__Directions for this task__. Starting from the line containing "Maximize the chart window", write out the rest of the entries exactly, through the final line, including nothing else.

(Dataset records begins)

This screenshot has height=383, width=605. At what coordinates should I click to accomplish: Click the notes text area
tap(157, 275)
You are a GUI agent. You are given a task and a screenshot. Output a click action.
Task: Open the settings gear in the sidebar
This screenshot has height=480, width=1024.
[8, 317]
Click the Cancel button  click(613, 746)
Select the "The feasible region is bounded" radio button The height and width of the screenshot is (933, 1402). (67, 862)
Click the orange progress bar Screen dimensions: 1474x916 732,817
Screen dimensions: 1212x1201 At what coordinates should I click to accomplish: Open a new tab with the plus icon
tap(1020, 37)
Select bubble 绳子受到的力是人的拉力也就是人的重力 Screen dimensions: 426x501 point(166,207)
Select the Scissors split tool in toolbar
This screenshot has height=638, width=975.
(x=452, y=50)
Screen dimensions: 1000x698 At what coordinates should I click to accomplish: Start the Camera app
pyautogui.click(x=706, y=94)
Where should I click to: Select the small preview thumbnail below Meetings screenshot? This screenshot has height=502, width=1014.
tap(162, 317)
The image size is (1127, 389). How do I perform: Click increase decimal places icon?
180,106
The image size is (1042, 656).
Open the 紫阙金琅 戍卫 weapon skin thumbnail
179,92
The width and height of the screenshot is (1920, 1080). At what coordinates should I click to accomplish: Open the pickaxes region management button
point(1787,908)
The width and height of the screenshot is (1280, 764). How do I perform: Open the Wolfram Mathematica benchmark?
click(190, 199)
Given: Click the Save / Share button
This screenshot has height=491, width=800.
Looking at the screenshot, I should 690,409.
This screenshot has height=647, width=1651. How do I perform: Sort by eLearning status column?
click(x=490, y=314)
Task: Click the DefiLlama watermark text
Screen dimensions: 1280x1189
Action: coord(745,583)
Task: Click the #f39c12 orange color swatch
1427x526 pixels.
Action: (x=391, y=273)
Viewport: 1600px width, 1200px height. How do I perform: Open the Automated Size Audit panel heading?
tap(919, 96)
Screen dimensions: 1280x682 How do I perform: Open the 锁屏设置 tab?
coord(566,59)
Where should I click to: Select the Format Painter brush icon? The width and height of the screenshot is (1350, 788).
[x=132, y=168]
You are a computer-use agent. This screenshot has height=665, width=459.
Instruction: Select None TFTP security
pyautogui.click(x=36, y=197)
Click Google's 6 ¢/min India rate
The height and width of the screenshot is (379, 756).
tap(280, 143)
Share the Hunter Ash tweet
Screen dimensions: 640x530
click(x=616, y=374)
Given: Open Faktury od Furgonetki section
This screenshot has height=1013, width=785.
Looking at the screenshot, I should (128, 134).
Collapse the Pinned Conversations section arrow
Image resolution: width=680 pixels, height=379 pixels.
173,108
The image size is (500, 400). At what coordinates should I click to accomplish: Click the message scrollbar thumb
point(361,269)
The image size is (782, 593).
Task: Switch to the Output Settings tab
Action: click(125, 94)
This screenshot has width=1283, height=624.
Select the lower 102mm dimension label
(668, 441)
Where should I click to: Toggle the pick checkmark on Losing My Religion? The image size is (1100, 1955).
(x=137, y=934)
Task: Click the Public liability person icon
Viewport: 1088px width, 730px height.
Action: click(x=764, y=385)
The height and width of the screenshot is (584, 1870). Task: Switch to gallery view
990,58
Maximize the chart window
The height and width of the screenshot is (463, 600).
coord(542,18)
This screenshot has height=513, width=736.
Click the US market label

(Dataset records ends)

__Solution to this task__.
Maximize the chart window
The height and width of the screenshot is (463, 600).
coord(542,18)
This screenshot has height=513, width=736.
Click the US market label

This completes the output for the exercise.